Tag Archives: etl

Interesting Links #3

Latest links for easy consumption over the May long weekends – I missed out on March so have dropped some of the less interesting ones to keep the list short.

Organisational Behaviour

Programmers, Teach Non-Geeks The True Cost of Interruptions – a simple way to show to your boss how drive-by-management kills programmer productivity. Also work reading Maker’s Schedule, Manager’s Schedule which highlights the differences. If this is still a problem then this notice might be your only solution

The Death Of Expertise – The Dunning-Kruger effect is often strong in semi-technical managers especially in industries where confidence plays a large part in success such as finance. This article discusses some of the problems related to treating all opinions as equal and ignoring experts.

Save Your Software from the Start: Overcoming Skewed Thinking in the Project Planning Stage – Very simply, why we always underestimate the true complexity and cost of a project plus some tools to help overcome these psychological effects.

Why Good Managers Are So Rare – Gallup finds that companies fail to choose the candidate with the right talent for the job 82% of the time. Managers account for at least 70% of variance in employee engagement scores across business units.

I Give Up: Extroverted Barbarians at the Gates – Anyone remember the “perpendicular transparent red lines” video doing the rounds?
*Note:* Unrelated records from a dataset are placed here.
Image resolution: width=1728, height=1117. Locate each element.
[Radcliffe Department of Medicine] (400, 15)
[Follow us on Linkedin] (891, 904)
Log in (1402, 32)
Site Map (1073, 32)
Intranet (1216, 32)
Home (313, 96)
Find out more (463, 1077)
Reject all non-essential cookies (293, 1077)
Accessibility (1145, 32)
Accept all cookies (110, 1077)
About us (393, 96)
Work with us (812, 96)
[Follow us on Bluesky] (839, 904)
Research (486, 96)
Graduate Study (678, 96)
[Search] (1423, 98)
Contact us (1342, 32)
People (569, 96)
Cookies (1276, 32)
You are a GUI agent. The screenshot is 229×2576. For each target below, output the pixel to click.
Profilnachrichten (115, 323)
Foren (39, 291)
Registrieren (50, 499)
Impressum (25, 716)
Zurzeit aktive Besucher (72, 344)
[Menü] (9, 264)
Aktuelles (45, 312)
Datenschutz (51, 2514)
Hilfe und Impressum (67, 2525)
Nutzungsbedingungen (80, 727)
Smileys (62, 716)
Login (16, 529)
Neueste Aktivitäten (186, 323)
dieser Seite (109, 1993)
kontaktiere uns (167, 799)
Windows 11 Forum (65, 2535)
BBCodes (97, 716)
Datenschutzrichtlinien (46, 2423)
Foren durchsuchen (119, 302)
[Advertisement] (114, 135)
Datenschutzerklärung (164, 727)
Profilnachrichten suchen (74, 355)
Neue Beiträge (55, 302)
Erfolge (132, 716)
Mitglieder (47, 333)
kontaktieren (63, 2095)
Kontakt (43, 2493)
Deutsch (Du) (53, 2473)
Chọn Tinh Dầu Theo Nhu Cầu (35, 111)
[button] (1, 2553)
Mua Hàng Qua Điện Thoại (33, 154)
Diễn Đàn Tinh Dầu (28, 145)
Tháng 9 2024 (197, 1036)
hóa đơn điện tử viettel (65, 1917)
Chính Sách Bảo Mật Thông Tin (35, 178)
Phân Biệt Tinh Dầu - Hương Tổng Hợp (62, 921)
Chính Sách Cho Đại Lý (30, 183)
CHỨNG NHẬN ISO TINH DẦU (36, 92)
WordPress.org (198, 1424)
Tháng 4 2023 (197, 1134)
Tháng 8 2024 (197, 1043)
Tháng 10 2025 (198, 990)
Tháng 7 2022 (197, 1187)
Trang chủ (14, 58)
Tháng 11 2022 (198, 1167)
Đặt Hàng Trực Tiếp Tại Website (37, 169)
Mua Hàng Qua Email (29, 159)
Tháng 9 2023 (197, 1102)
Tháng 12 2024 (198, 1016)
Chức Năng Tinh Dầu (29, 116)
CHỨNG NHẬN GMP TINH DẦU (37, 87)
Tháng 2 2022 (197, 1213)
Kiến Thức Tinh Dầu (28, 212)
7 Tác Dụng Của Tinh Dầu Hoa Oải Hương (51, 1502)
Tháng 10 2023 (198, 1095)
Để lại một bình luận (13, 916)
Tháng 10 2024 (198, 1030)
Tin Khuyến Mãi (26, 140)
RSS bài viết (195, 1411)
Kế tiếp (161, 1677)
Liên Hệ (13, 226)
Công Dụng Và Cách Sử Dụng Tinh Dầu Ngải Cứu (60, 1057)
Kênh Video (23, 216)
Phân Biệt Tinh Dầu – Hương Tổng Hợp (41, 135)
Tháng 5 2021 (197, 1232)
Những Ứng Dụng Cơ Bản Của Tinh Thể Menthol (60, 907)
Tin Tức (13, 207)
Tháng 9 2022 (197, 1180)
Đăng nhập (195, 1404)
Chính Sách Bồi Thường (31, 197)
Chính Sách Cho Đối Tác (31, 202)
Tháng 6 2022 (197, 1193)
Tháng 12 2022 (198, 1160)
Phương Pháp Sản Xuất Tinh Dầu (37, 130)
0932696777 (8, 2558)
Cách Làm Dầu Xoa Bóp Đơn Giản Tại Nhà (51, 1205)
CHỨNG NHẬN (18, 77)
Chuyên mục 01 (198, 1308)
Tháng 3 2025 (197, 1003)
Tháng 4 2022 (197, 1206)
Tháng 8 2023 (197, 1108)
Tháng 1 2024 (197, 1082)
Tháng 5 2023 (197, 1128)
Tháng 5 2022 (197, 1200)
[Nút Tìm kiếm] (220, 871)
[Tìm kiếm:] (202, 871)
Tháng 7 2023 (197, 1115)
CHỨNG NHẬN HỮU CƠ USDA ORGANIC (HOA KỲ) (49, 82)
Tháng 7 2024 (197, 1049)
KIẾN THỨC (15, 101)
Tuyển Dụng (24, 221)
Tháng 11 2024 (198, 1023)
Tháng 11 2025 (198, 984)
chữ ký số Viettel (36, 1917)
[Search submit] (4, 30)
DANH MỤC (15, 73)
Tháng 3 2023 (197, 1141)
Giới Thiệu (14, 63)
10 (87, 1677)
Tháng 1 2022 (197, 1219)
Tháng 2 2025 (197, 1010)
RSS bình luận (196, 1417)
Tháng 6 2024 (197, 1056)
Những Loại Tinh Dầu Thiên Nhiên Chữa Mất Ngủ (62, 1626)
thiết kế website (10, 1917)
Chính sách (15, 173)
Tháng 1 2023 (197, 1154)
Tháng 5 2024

This is an on-the-nail deconstruction of what is happening and why it happens. If you are an introvert then this other post might feel very familiar to you.

Agile

Coconut Headphones: Why Agile Has Failed – A rant about how modern agile methodologies seem to only consist of management practises. Take note of the end points to being successful.

The death of agile? – Additional comment on the above. 

Writing User Stories for Back-end Systems – The real functionality a user sees in a business intelligence project is quite small and can easily be described in a few words. This makes breaking up user stories into sprint sized chunks hard. This article gives some great advice that can be translated to BI projects. 

Design Your Agile Project, Part 1 – So how do you pick the right kind of agile project? When should you use Kanban and when should you use Scrum? How is the business side of equation handled? Also Part 2, Part 3, and Part 4.

Large Agile Framework Appropriate for Big, Lumbering Enterprises – A perfect solution to doing agile in finance organisations (wink). Love the concept of ‘Pair Managing’.

Metrics that matter with evidence-based management – Its long but Martin does a great job looking at lots of the metrics in use today, why their use is limited and a far better approach to designing metrics that really help.

Databases

Is ETL Development doomed? – “Long term, the demand for ETL skills will decline”. The demand will mutate into one for more abstract ETL capabilities.

Testing

Intro to Unit Testing 9: Tips and Tricks – A handy list of tips that can make maintaining unit test code a little easier.

FsCheck + XUnit = The Bomb – Even if you write code in C# it may be wise to think about writing unit tests in F# since the code is more concise, easier to read and with FxCheck can find things you might not.

Data Visualization

5 Tips to Good Vizzin’ – Should be required reading for anyone who is thinking about creating dashboards in Tableau.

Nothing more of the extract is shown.